L’utilizzo del ricordo come mezzo per orientare l’agire collettivo, peculiare forma di alleanza tra Metafisica ed Etica che si concreta nel piegare la prima ai fini della seconda, caratterizza sul piano ontologico lo statuto stesso del monumento2. Questa operazione, nel caso del memoriale si pone in essere col massimo grado di astrazione, proprio per via dell’assenza dell’oggetto.

I memoriali materializzano nello spazio della città una pausa, una interruzione, uno iato che favorisce la riflessione e il pensiero e consente, attraverso la contemplazione, il riconoscimento e l’identificazione con certi valori.

I monumenti nell’Italia post-bellica

Subito dopo la caduta del regime fascista, le rifondate istituzioni italiane si sono dovute occupare della ricostruzione dell’identità collettiva attraverso la trasmissione di quei nuovi valori che, sacralizzati nella Costituzione, dovevano costituire il piano di fondazione della società democratica e del corso politico repubblicano. Per fare ciò, occorreva però preliminarmente fare i conti con l’eredità politica e culturale del regime, che andava elaborata e quindi superata, nonché ricomporre le profonde fratture che lo scontro fratricida della guerra civile aveva lasciato nel corpus sociale.

Con queste finalità, contestualmente alla ricostruzione delle città distrutte, esse hanno promosso la realizzazione di numerosi monumenti commemorativi delle vicende belliche.

Nella narrazione repubblicana, la guerra, che l’Italia aveva cominciato accanto alla Germana nazista e aveva concluso dalla parte degli Alleati, veniva considerata come una epifania rivelatrice della vera natura di quel regime che il Paese aveva tollerato per vent’anni. L’inversione di segno delle alleanze era la rappresentazione plastica della presa di coscienza che aveva condotto alla rottura col fascismo. Il conflitto si poteva considerare come una catarsi collettiva che liberava il popolo italiano dal marchio di Caino del sostegno al regime e veniva sugellata dal triplice sacrificio dei civili morti sotto le bombe o per rappresaglia, dei deportati nei campi di sterminio e dei partigiani caduti in battaglia oppure passati per le armi.

In questa prospettiva possiamo provare a distinguere due tipologie di programmi monumentali con diversi oggetti e diverse finalità.
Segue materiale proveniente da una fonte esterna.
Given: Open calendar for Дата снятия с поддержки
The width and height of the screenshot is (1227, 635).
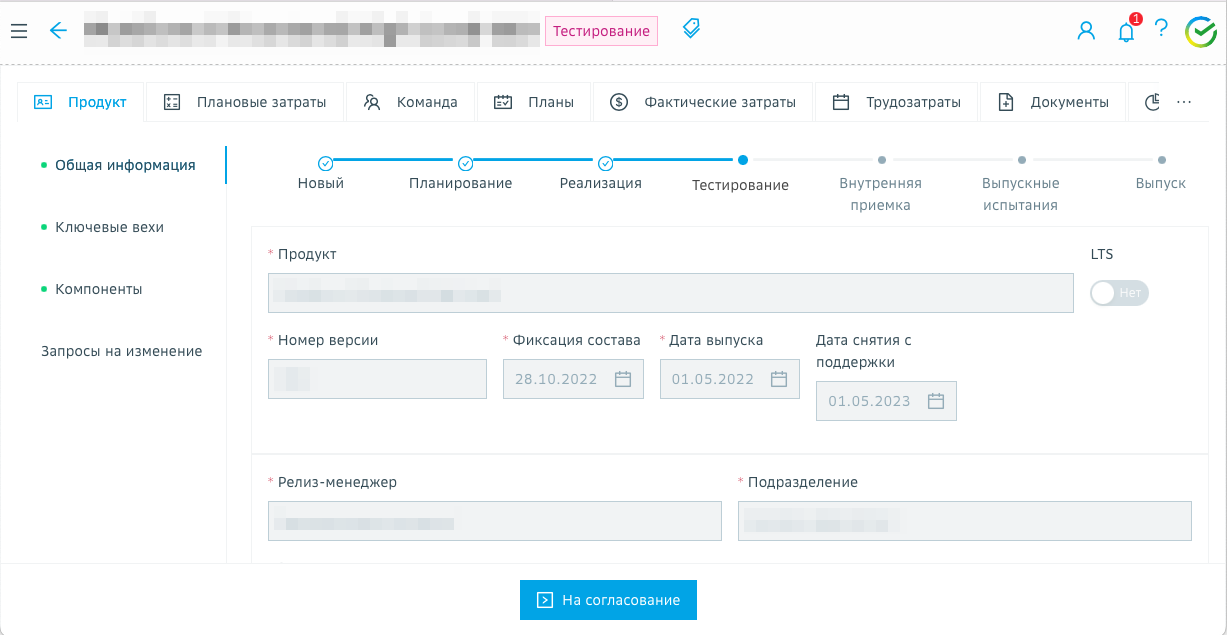Looking at the screenshot, I should click(x=936, y=401).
Da un lato la commemorazione delle vittime, che consentiva di fare piazza pulita delle scorie del passato, fondando la mitologia dell’origine della Repubblica sull’inscalfibile sostrato concettuale costituito dall’estremo sacrificio collettivo3. Dall’altro la commemorazione della Resistenza, intesa come movimento popolare, democratico e libertario di contrasto all’oppressione, che consentiva l’identificazione tra i valori che la avevano ispirata ed innervata e quelli posti alla base del costruendo sistema democratico, individuando nell’antifascismo il tessuto connettivo della nuova struttura sociale e politica.

I monumenti di cui qui si intende discutere, progettati a distanza di diversi anni dalla conclusione del conflitto, riguardano questa seconda tipologia di programmi.
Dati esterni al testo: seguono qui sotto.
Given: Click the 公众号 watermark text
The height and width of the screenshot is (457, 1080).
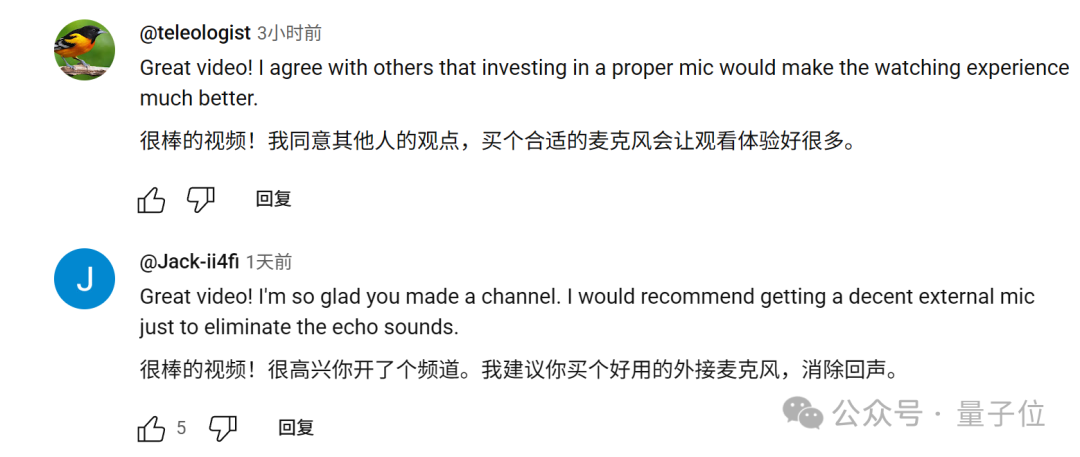Looking at the screenshot, I should tap(876, 414).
Declinazione del tema, modi dell’astrazione, relazione con la città: una lettura comparata

Vengono analizzati tre progetti non realizzati, presentati nel contesto di altrettanti concorsi di progettazione. Essi sono il monumento alla Resistenza progettato dal gruppo formato da Aldo Rossi, Gianugo Polesello e Luca Meda per Cuneo (1962), quello progettato da Giorgio Grassi, ancora con Meda, per Brescia (1965) e di quello progettato da Costantino Dardi, con Giovanni Morabito, Michele Rebora ed Ariella Zattera, per Milano (1971) (Fig. 1). Essi giungono ad esiti formali che, seppur differenti, mostrano alcuni elementi di comunanza.
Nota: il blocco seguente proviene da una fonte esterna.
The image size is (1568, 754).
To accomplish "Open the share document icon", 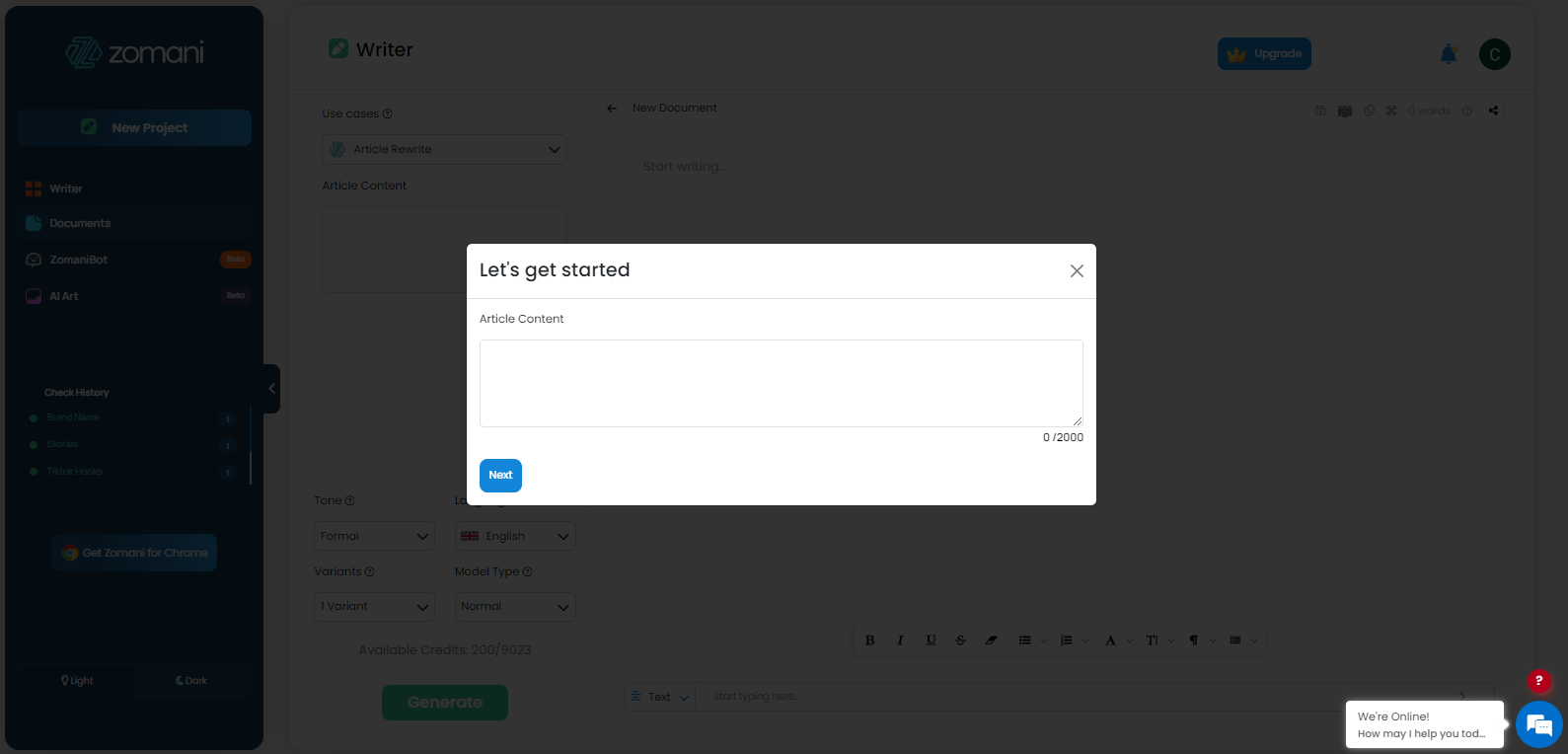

Il primo elemento di comunanza consiste nel fatto che l’evocazione dell’evento venga affidata solo ed esclusivamente alle forme dell’architettura. Questi monumenti non sono concepiti né come oggetti plastici da contemplare a mo’ di statue, né come infrastrutture di supporto per apparati iconografici di tipo pittorico o scultoreo con finalità didascaliche o didattiche. Essi rinunciano altresì all’ambizione di costituire opere d’arte totale, non cercano cioè l’integrazione tra architettura ed altre espressioni artistiche.

Il secondo elemento di comunanza è l’essenzialità delle forme. Forme geometriche pure e assolute, prive di attributi connotanti, vengono organizzate attraverso una sintassi che affida la monumentalità alla ricerca di proporzioni e misure esatte e ad un carattere solenne raggiungibile con procedimenti di riduzione stilistica. Una modalità che si pone in continuità con alcuni maestri del Movimento Moderno e soprattutto con la tradizione illuminista.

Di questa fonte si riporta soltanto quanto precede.